● ACTIVITY:
All lines from the one with "Click the Amazon smile logo in banner" through the final line below are to be reproduced exactly; omit the others.

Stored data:
..........

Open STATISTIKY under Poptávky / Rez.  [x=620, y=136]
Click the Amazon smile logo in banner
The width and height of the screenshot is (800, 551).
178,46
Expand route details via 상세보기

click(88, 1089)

..........

● OUTPUT:
Click the Amazon smile logo in banner
The width and height of the screenshot is (800, 551).
178,46
Expand route details via 상세보기

click(88, 1089)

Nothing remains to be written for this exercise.